Marioupol et la « route de la mort »
Détaillant l’épreuve endurée par toutes les personnes assiégées dans la ville de Marioupol, dans le sud de l’Ukraine, le rapport note que les survivants « se souviennent d’avoir vu un grand nombre de cadavres dans les rues, dans les décombres de leurs maisons et dans les hôpitaux de la ville" »
Au moins 58 centres médicaux ont été détruits, ont indiqué les enquêteurs, ajoutant que les femmes qui ont fui à pied la ligne de front l’ont qualifiée de « route de la mort » et ont exprimé un « sentiment omniprésent de peur ».
À partir du 24 février 2022, les forces armées russes ont attaqué la ville de Marioupol depuis plusieurs directions et l’ont encerclée le 1er mars 2022. De violents combats de rue ont eu lieu, causant d’immenses souffrances aux habitants.

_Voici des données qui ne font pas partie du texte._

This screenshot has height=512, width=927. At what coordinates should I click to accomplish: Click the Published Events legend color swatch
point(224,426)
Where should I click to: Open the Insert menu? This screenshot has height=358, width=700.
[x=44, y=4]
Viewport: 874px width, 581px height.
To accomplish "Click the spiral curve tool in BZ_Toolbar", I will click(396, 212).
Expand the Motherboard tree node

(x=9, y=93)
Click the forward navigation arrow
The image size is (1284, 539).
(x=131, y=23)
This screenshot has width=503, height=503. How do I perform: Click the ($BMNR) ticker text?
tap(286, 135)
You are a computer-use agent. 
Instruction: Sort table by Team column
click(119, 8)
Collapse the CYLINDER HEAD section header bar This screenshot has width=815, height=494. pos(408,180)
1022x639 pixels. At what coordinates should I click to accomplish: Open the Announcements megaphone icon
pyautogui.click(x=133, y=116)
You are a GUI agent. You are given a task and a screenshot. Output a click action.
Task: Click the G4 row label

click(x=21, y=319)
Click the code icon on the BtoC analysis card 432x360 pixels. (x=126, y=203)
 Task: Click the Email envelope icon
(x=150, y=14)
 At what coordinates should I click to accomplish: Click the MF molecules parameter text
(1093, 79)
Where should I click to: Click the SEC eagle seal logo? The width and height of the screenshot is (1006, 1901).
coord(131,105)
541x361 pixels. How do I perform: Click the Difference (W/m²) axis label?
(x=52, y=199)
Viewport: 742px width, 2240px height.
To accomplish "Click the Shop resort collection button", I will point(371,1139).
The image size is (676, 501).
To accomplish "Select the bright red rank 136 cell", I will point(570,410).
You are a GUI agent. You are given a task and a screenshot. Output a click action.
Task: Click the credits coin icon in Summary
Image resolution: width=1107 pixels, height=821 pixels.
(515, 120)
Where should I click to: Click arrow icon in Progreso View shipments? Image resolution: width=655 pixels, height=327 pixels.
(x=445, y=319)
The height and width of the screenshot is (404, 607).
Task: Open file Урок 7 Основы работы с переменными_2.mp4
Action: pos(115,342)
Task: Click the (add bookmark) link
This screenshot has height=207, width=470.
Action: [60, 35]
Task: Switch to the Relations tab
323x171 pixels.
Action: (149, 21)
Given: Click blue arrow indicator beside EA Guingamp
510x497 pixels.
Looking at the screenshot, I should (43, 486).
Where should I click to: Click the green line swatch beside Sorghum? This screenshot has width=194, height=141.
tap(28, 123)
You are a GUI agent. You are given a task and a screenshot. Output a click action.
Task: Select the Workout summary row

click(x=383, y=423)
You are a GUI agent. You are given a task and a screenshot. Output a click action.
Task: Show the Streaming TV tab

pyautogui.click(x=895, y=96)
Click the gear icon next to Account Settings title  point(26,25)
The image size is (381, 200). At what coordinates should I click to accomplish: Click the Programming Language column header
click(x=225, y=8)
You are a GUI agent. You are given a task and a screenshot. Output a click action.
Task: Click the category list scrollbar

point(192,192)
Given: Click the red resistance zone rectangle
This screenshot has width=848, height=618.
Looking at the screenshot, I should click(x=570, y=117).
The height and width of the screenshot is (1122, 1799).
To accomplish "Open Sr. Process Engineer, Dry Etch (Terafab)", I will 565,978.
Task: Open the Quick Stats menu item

Les forces armées ukrainiennes se sont battues à l’intérieur de la ville et se sont finalement réfugiées dans l’usine Azovstal. Le siège de Marioupol s’est poursuivi jusqu’au 20 mai 2022, date à laquelle les autorités russes ont déclaré la « libération complète » de la ville.
Personnes soupçonnées de collaborer avec les autorités russes
Par ailleurs, la Commission a documenté quelques cas dans lesquels les autorités ukrainiennes ont commis des violations des droits de l’homme à l’encontre de personnes soupçonnées de collaborer avec les autorités russes.
Plus largement, les enquêteurs indépendants onusiens condamnent fermement toutes les violations et les crimes correspondants. Ces conclusions actuelles confirment la nécessité de poursuivre les enquêtes, notamment pour déterminer si certaines des situations identifiées peuvent constituer des crimes contre l’humanité.
Le rapport reflète les conclusions de la Commission au cours de son second mandat. La Commission présentera son rapport au Conseil des droits de l’homme des Nations Unies à Genève au début de la semaine prochaine.